Multicolor plumes appear to be more common than multicolor sagenitic sprays. I don’t understand this. It may be coincidental. It is based on examining several thousand specimens. I have not yet seen plumes or sagenite needles penetrate bands in agate. My belief is that sagenite and plume are formed in silica gel after the gel fills or partially fills the cavity. Banded agate apparently forms at a different time. Some of my favorite agates have complete fortifications next to inclusions.
The thrill of finding a quality agate in the field is only topped by making that perfect, often lucky cut in the saw. Unlike banded agate which often gives the cutter multiple quality slabs, we seldom get more than one outstanding cut per rock with plume or sagenite.
As a collector, I am very selective in what I pick up in the field and still less than 5% of what I cut goes in my display case. That’s the nature of what we do. A very small quantity of agates are exceptional.
As a collector, I actively buy and sell quality material. I very much like to trade material and will trade agate hunting locations.
I love to exchange ideas on hunting, cutting, and displaying. I enjoy digging and sharing a good campfire.
For more information on agate formation and collecting areas, see my book at: http://agateswithinclusions.com/book
Do you hunt anywhere in southern California?
There are geode beds some 60-70 miles northeast, south of a town called Blythe, CA. I live near the Salton Sea, I have found few whole geodes. The rest have been opened. I have found a fiery red sagenite connected to host rock, about half an inch thick, maybe 6 inches wide.
I’m doing my best to fine someone in southern California that is able to cut some of my best finds.
Adam, find a nearby lapidary to cut your finds, they will be the best-equipped and best-experienced for the job. It will cost you a small fee, but you may get lucky and they may offer to buy from you if what they cut turns out to be of great quality.
I’ll be hitting those same geode areas you’re talking about (I’m near Riverside) mid-Feb.

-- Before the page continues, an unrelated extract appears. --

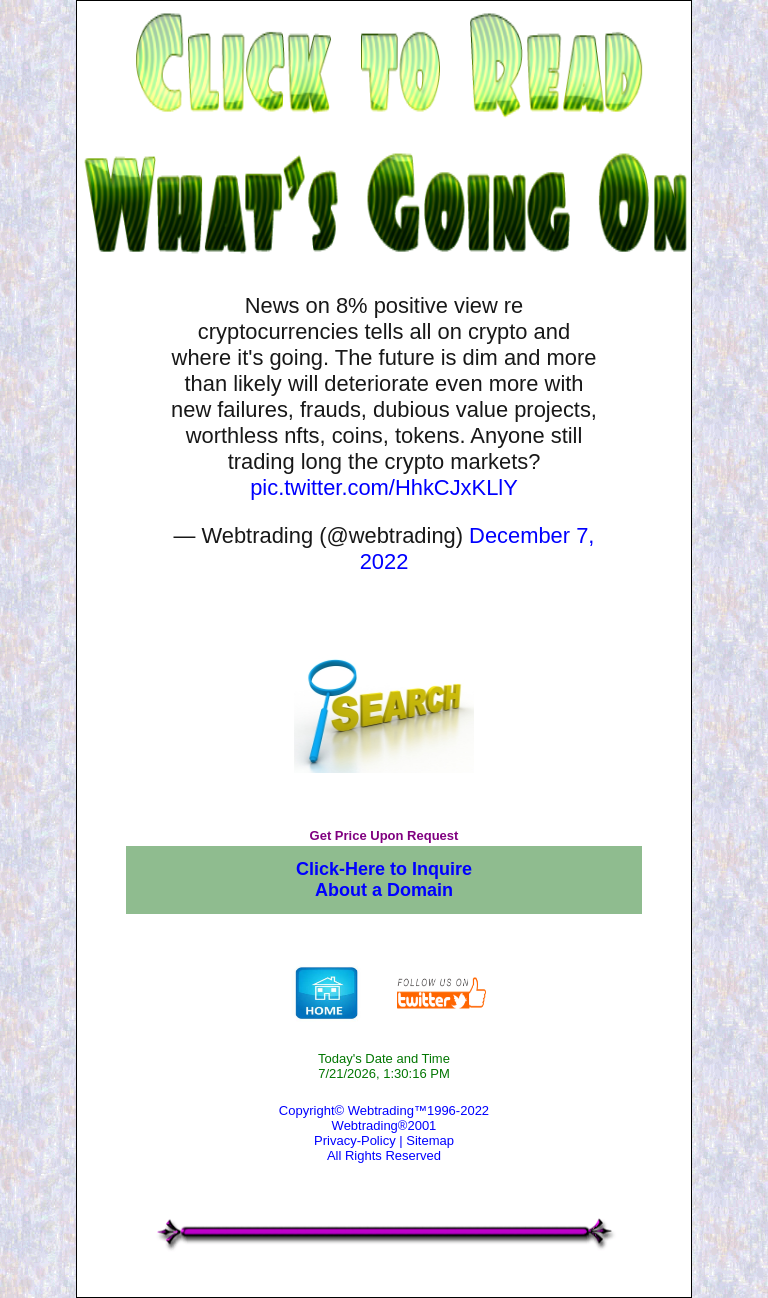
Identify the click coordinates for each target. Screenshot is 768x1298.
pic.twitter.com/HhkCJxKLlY (384, 487)
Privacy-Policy (355, 1140)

Thank you for helping out Adam. I hope you found great stuff on your February trip.
I am sorry to take so long to respond. Yes, I have spend years hunting Southern California. I am originally from Ventura. I am familiar with the Wiley Well Geode deposits. I suggest you contact a local gem and mineral club. You should find some by Googling Rock clubs. People in those clubs will have saws. Also often rock shops will cut material for a fee or on a share basis. Good luck and have fun with this hobby.

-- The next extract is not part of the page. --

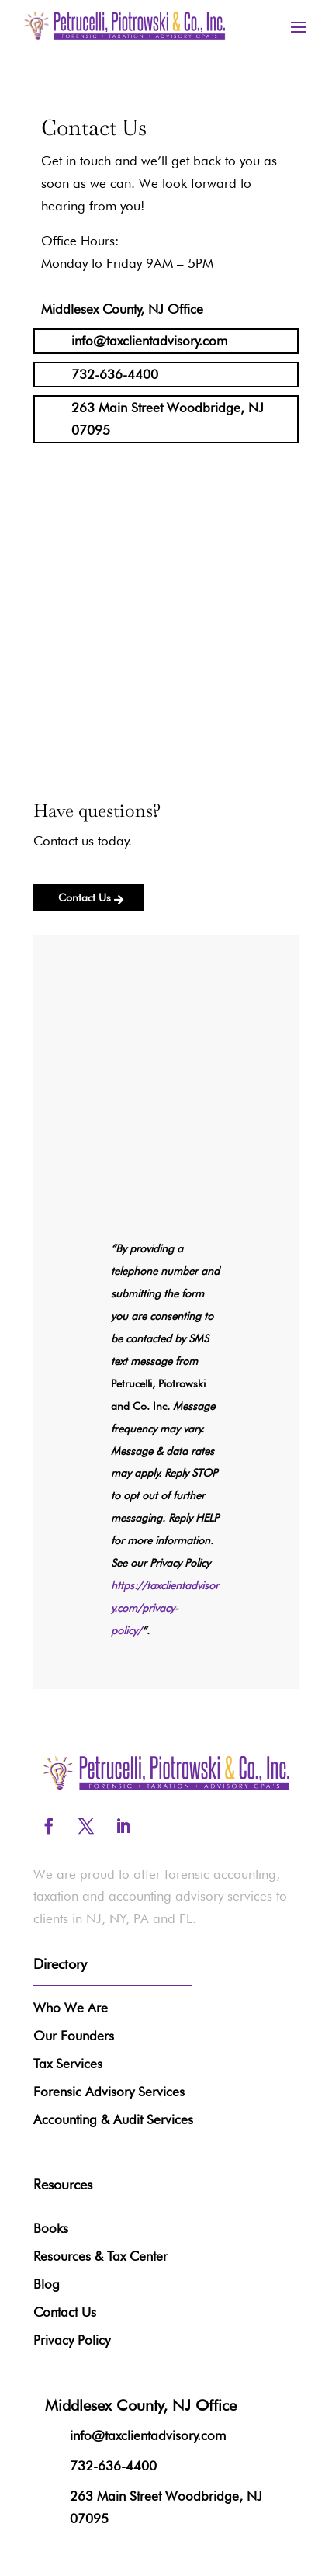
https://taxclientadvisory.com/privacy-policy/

I appreciate your agates with inclusions site. I was searching for info on a slab of Sagenite I have, a gift from my cousin David Hill. Dave and Jim and their dad, my favorite Uncle Ray, were very serious rockhounds from Colton, OR. I grew up in eastern Oregon, on a ranch out of Vale. This area being such rich grounds for fine rock specimens of many kinds, my rockhound family visited quite often and I followed them over lots of Malheur County. They were after petrified wood at Cow Valley, fossils and wood around Twin Springs, thunder eggs in Sucker Creek, swamp bottom at Willow Creek and you certainly know of plume agate at Graveyard Pt. I have a nice petrified pine cone I found near Willow Ck.

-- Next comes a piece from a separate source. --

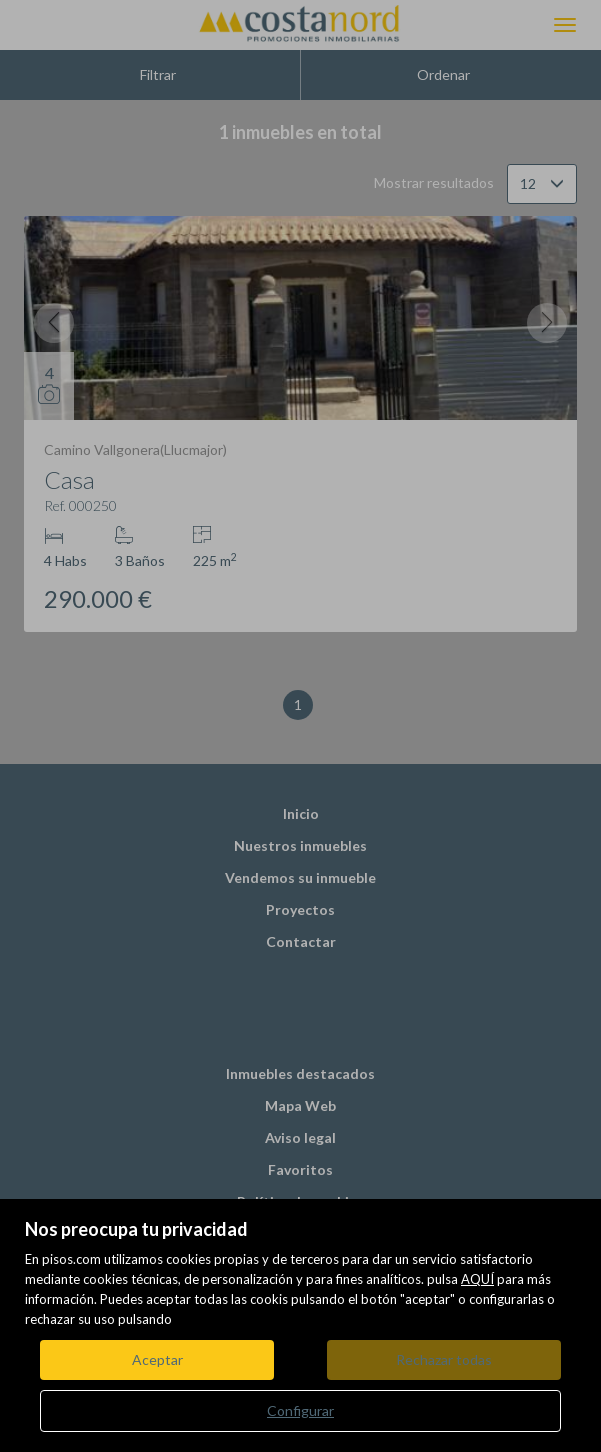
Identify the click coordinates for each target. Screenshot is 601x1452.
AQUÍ (477, 1279)
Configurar (300, 1410)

Dave got a Masters in rockhounding from OSU and spent his career with Union Oil; usually between Ventura, CA and Anchorage. I googled David Hill and criminy, there must be a dozen + who have made the news and can be found on a www search.
I’m getting together 3 or 4 of my specimens for my granddaughter’s second grade science class study on “Rocks”. Thanks again for the info on your good website. I’d sure like to stop by your agate collection sometime.
Your family comes from some agate rich areas. I have hunted the Succor Creek area quite a lot. There is some nice material from there. You are welcome to stop by and see my collection any time. I live near Sedona, Arizona. We might even do an agate hunt near here.